Locate each line below that contains the string "Click", treating uppercase and lowercase letters as distinct, and copy every such line.
#### Rows ####
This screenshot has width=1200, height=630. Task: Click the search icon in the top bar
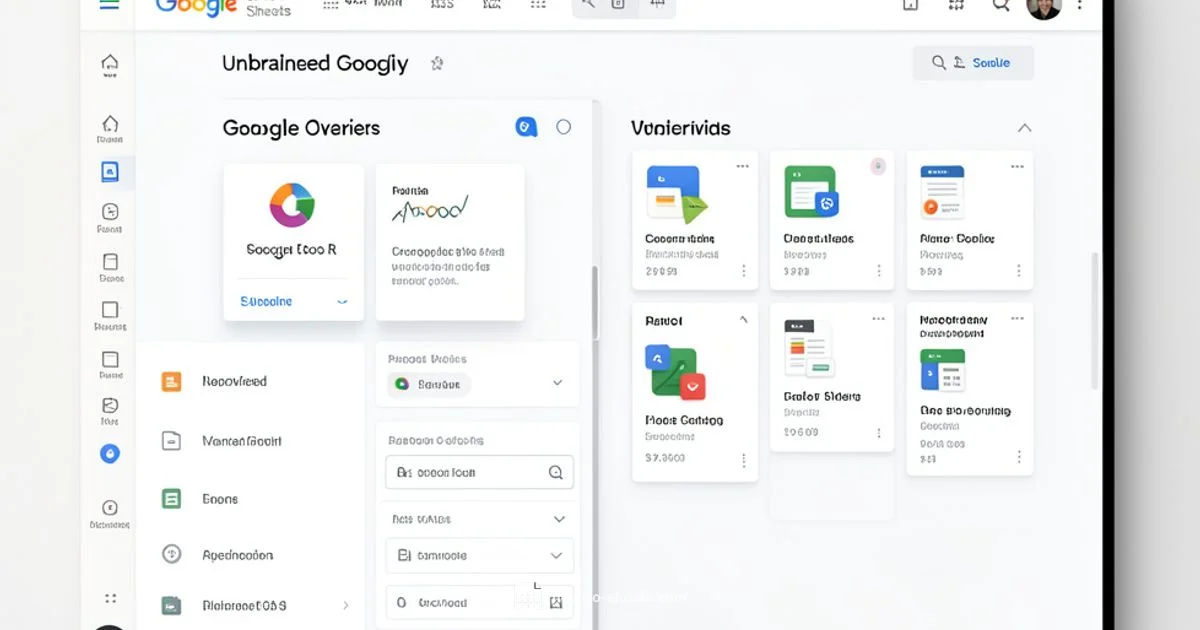[x=1001, y=5]
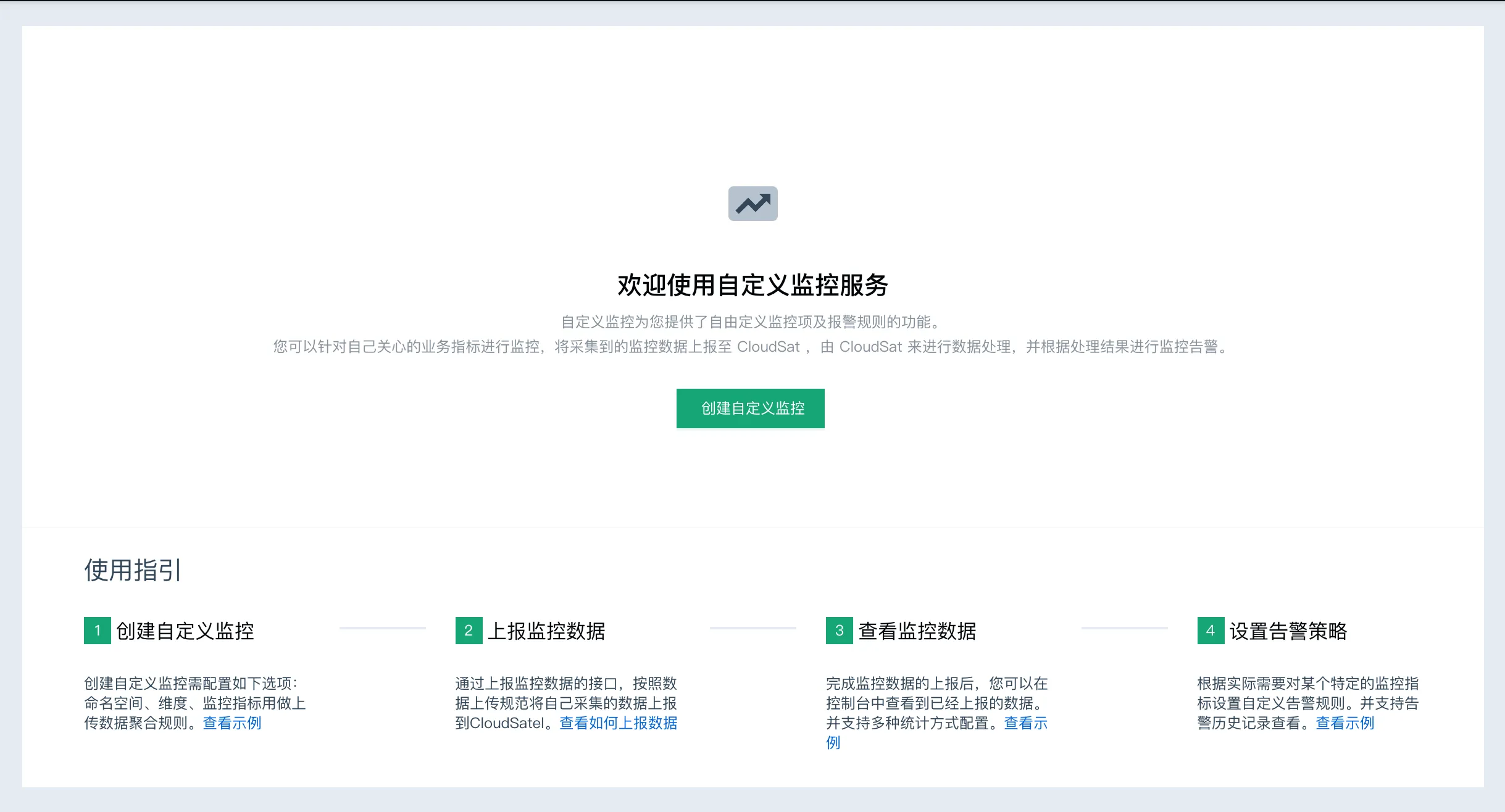The image size is (1505, 812).
Task: Open 查看示例 link under 查看监控数据 step
Action: (x=1025, y=723)
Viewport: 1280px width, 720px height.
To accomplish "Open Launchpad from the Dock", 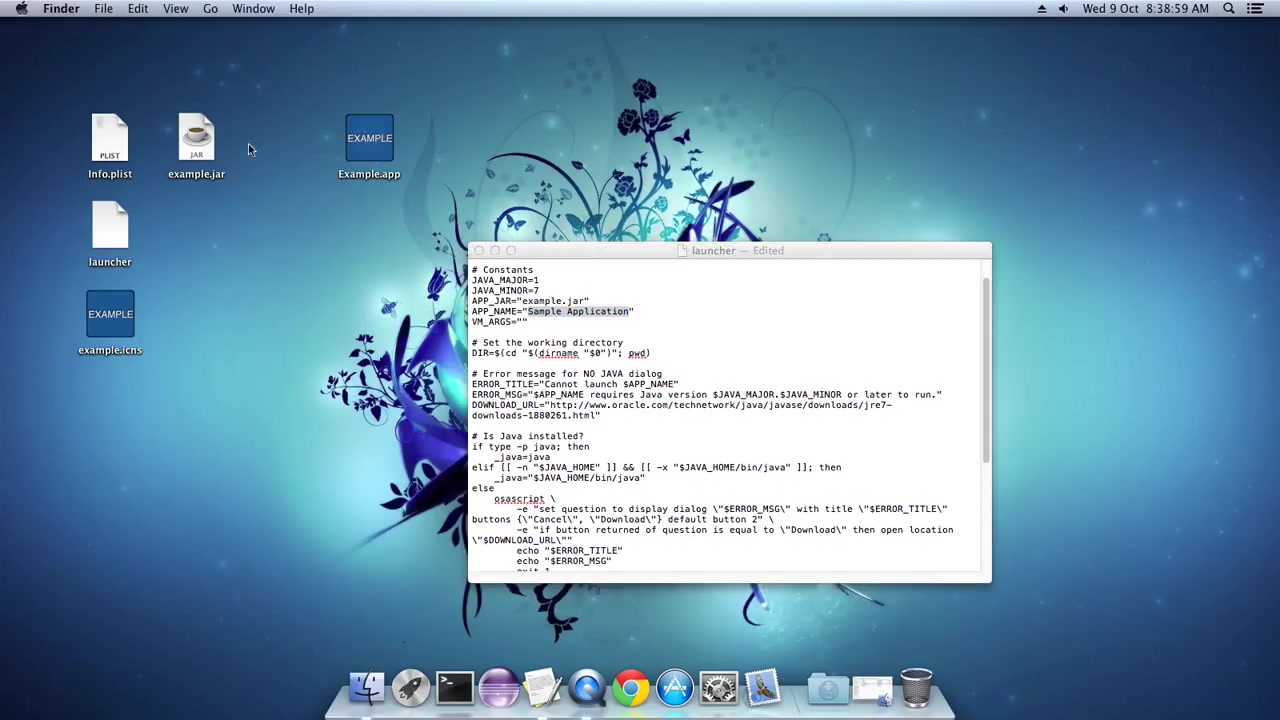I will coord(410,687).
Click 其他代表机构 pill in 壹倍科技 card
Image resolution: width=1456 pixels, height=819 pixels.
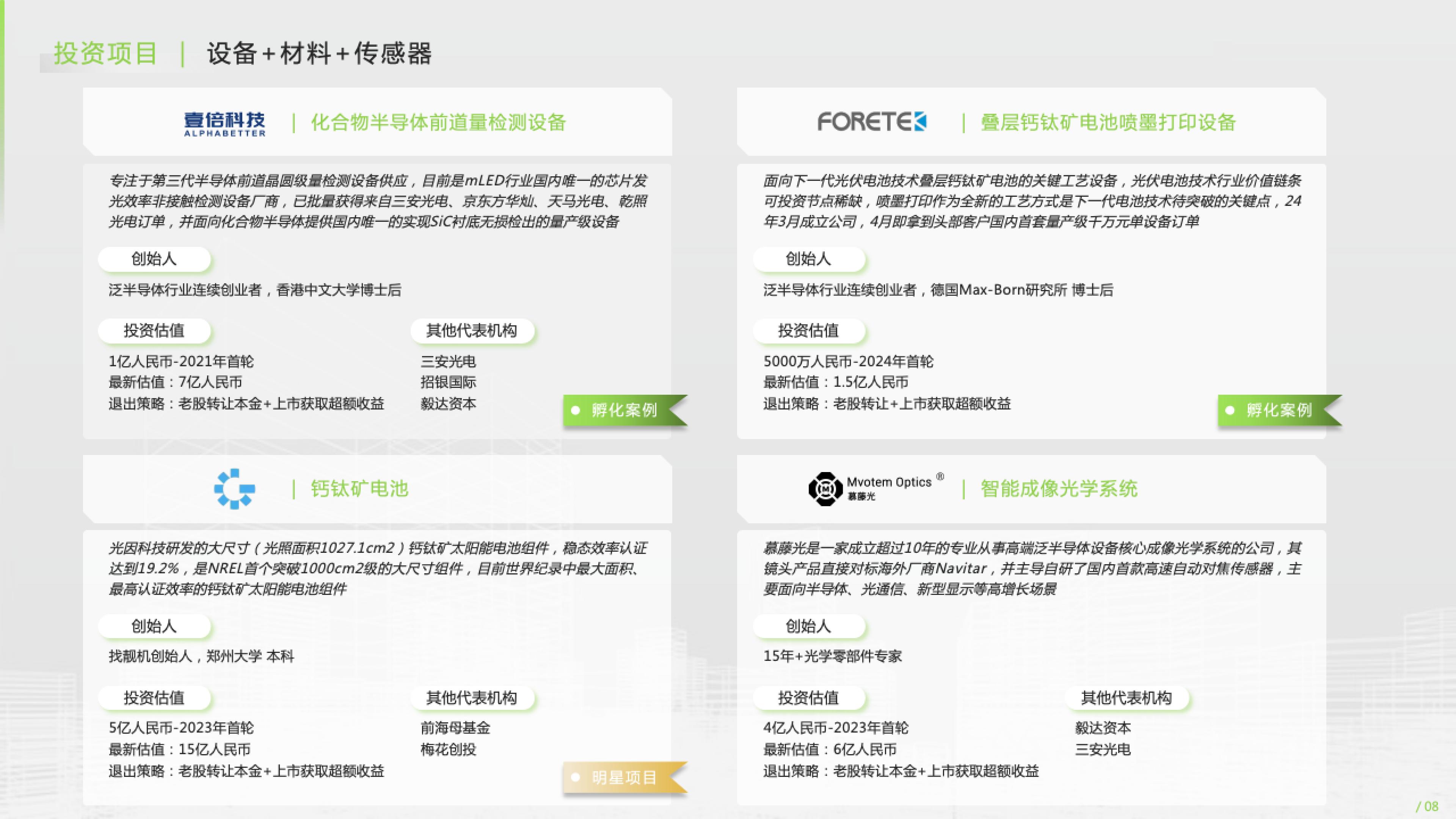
####
**Result of this exercise**
This screenshot has width=1200, height=630. Task: Click the search icon in the top bar
Click 其他代表机构 pill in 壹倍科技 card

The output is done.